Sin City…sometimes it means killing a whole lot of people.

Das wärs also gewesen. Der letzte Hoffnungsträger eines Hits für diesen Sommer: ´Sin City´. Und, wird die Comicverfilmung von Frank Miller und Robert Rodriguez seinen Vorschusslorbeeren gerecht? Kurz: Ja. Zwar vermag der Streifen in Sachen Unterhaltung und Rhythmus ´The Island´ nicht ganz das Wasser reichen, ein Schmuckstück sondergleichen ist ´Sin City´ trotzdem und das auf ganzer Linie. Eine konsequentere Comicverfilmung ist wohl kaum möglich als die meist in schwarz-weiss gehaltenen Bilder mit einzelnen Farbtupfern die tatsächlich enorm an den Comicstil erinnern. (Zumindest an das, was ich von Frank Miller´s Vorlage kenne, was nicht allzu viel ist.)
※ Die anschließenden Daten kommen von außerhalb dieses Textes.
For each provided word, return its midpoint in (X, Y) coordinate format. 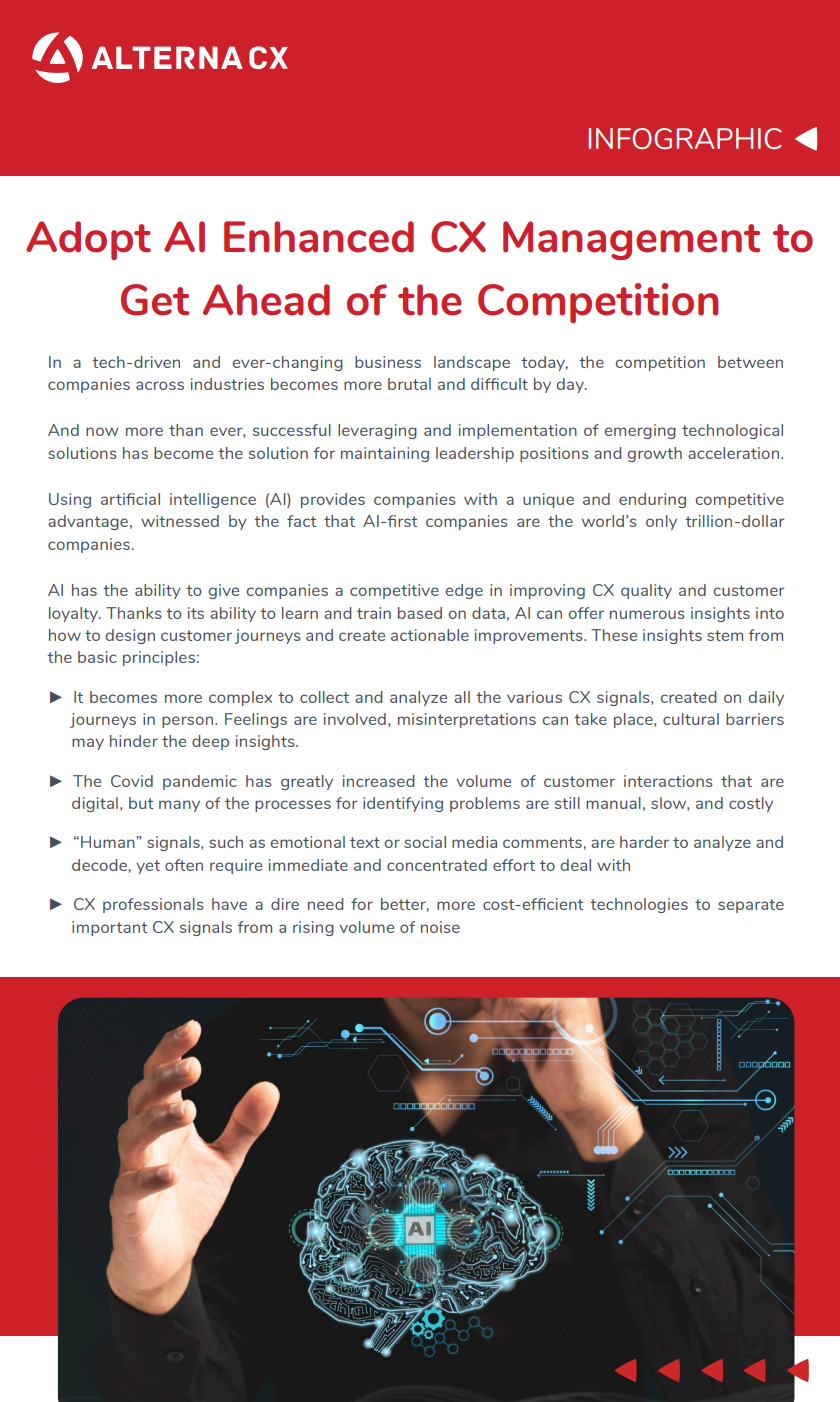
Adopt (88, 240)
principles (159, 658)
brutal (409, 384)
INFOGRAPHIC (685, 138)
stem (725, 635)
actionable (430, 635)
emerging (640, 431)
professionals (153, 905)
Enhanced (319, 237)
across (160, 385)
Ein ganzes Rudel an Top-Schauspielern, allen voran Mickey Rourke, der, glaubt man den Interviews sehr viel seiner eigenen Person in den Charakter des Rüpels Marv gibt, und natürlich Bruce Willis als Cop Hartigan. Und nicht zu vergessen, Jessica Alba, ein herrlich ungewohnter Elija Wood, ein kaum zu erkennender Benicio del Toro, der unvergleichliche Clive Owen, Michael Madsen mal wieder in einer anderen als seiner gewohnten Rolle als Killer und viele andere, nicht zu vergessen Jessica Alba.
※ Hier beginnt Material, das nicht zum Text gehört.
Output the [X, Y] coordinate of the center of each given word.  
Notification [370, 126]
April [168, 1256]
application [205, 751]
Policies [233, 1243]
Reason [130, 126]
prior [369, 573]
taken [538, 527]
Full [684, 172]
Dieses ziemlich deftige, ebenso spannende wie intensive Stück man kann fast sagen Experimentalkino sollte man nicht verpassen. Die ganze Geschichte lebt zwar nur von Klisches, bekannten Mustern und archetypischen Charaktern, ist aber so gekonnt, stylish und konsequent umgesetzt, dass es einfach eine Freude ist, diesen Comic, der als Film Noir auf Extasy zum Leben erweckten Comic in seiner ganzen Intensität zu erleben. Und nicht zu vergessen: Jessica Alba ist auch mit von der Partie!